Over the last years, significant advances have been made in robotic manipulation, but still, the handling of non-rigid objects, such as cloth garments, is an open problem. Physical interaction with non-rigid objects is uncertain and complex to model. Thus, extracting useful information from sample data can considerably improve modeling performance. However, the training of such models is a challenging task due to the high-dimensionality of the state representation. In this paper, we propose Controlled Gaussian Process Dynamical Model (CGPDM) for learning high-dimensional, nonlinear dynamics by embedding it in a low-dimensional manifold. A CGPDM is constituted by a low-dimensional latent space, with an associated dynamics where external control variables can act and a mapping to the observation space. The parameters of both maps are marginalized out by considering Gaussian Process (GP) priors. Hence, a CGPDM projects a high-dimensional state space into a smaller dimension latent space, in which it is feasible to learn the system dynamics from training data. The modeling capacity of CGPDM has been tested in both a simulated and a real scenario, where it proved to be capable of generalizing over a wide range of movements and confidently predicting the cloth motions obtained by previously unseen sequences of control actions.

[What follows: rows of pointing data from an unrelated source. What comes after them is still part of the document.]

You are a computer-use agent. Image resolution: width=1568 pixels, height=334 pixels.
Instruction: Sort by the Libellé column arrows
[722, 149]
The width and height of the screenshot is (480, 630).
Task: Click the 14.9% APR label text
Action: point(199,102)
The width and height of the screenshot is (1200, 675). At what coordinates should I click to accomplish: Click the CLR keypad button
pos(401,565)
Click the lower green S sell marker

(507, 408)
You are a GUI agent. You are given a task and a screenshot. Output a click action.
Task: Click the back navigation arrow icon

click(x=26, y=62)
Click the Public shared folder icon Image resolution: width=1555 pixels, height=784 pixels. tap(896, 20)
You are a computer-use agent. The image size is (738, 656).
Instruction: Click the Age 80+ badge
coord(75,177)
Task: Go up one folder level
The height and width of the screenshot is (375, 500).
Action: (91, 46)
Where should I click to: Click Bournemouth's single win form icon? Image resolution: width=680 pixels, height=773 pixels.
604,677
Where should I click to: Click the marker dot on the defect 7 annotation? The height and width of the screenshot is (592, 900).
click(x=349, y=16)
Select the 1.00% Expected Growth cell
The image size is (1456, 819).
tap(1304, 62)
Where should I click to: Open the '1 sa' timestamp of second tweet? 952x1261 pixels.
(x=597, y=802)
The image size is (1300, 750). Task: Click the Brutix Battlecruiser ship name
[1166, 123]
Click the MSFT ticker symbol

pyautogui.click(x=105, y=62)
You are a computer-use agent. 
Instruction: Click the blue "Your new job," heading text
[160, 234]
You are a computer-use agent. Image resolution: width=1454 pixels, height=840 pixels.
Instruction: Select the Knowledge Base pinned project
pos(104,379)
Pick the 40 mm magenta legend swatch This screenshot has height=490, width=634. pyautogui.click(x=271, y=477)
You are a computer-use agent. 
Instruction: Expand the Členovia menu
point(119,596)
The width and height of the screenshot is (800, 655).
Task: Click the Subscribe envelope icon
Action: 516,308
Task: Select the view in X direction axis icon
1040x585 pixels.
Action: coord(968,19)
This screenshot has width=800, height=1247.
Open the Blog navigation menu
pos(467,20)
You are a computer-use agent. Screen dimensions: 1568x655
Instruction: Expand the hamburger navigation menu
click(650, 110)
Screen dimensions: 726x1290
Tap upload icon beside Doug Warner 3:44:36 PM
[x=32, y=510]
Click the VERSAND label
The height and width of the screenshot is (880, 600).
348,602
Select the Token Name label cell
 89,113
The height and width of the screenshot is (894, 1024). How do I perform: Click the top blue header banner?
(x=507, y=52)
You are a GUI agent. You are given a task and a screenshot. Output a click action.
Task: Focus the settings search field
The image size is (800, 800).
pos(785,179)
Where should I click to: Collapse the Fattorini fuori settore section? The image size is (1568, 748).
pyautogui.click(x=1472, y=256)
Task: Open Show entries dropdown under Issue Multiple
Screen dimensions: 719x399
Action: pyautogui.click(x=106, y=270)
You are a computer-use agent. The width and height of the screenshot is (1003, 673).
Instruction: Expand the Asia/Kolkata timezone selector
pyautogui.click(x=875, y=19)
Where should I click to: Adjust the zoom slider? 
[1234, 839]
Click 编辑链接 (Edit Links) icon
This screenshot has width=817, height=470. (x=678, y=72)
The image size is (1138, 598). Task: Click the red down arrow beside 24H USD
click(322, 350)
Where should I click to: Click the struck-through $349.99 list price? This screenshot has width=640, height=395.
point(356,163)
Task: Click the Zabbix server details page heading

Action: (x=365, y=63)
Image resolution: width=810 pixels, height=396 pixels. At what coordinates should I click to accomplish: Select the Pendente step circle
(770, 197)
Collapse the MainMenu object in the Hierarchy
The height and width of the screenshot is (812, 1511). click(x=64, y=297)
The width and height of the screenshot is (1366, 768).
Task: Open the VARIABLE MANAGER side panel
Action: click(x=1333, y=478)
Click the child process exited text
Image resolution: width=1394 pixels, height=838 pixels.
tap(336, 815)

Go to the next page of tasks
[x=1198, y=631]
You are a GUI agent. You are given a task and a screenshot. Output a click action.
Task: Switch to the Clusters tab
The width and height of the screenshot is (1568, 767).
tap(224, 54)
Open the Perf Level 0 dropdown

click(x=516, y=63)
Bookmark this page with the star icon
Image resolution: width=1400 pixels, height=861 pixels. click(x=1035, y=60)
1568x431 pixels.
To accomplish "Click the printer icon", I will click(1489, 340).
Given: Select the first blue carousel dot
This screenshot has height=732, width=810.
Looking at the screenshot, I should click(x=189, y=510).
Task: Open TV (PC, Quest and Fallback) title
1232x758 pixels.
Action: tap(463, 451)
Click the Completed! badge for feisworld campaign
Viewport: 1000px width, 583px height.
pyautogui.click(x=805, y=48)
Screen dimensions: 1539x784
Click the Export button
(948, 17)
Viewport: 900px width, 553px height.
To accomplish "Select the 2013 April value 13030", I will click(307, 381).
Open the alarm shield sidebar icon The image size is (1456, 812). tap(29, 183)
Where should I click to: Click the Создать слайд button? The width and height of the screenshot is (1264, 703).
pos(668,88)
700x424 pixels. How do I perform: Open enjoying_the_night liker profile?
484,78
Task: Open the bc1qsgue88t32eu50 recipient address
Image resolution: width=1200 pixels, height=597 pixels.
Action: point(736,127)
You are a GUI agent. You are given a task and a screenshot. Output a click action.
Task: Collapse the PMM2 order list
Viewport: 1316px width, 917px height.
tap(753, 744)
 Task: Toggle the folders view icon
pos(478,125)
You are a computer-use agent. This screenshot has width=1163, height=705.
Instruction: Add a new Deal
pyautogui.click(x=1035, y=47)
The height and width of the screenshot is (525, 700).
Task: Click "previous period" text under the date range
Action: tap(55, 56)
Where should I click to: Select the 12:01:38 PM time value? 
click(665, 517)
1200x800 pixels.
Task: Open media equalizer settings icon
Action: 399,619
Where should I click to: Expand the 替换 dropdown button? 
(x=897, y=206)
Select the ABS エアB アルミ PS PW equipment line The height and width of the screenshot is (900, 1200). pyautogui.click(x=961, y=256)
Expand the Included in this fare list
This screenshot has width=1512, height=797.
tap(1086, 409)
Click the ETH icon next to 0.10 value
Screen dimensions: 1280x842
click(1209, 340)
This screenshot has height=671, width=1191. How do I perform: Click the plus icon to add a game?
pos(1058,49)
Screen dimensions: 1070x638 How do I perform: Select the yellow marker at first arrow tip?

翻译：近年来，机器人操作领域取得了显著进展，但非刚性物体（如布料衣物）的操控仍是一个开放性问题。与非刚性物体的物理交互具有不确定性和建模复杂性，因此从样本数据中提取有用信息可显著提升建模性能。然而，由于状态表示的高维性，此类模型的训练是一项具有挑战性的任务。本文提出控制高斯过程动力学模型（CGPDM），通过将高维非线性动力学嵌入低维流形中进行学习。CGPDM由低维潜空间构成，该空间包含可施加外部控制变量的关联动力学，以及到观测空间的映射。通过引入高斯过程（GP）先验，两个映射的参数均被边缘化。因此，CGPDM将高维状态空间投影到更低维度的潜空间中，从而能够从训练数据中学习系统动力学。CGPDM的建模能力已在仿真和真实场景中得到验证，结果表明其能够泛化多种运动模式，并准确预测由未见过的控制动作序列所产生的布料运动。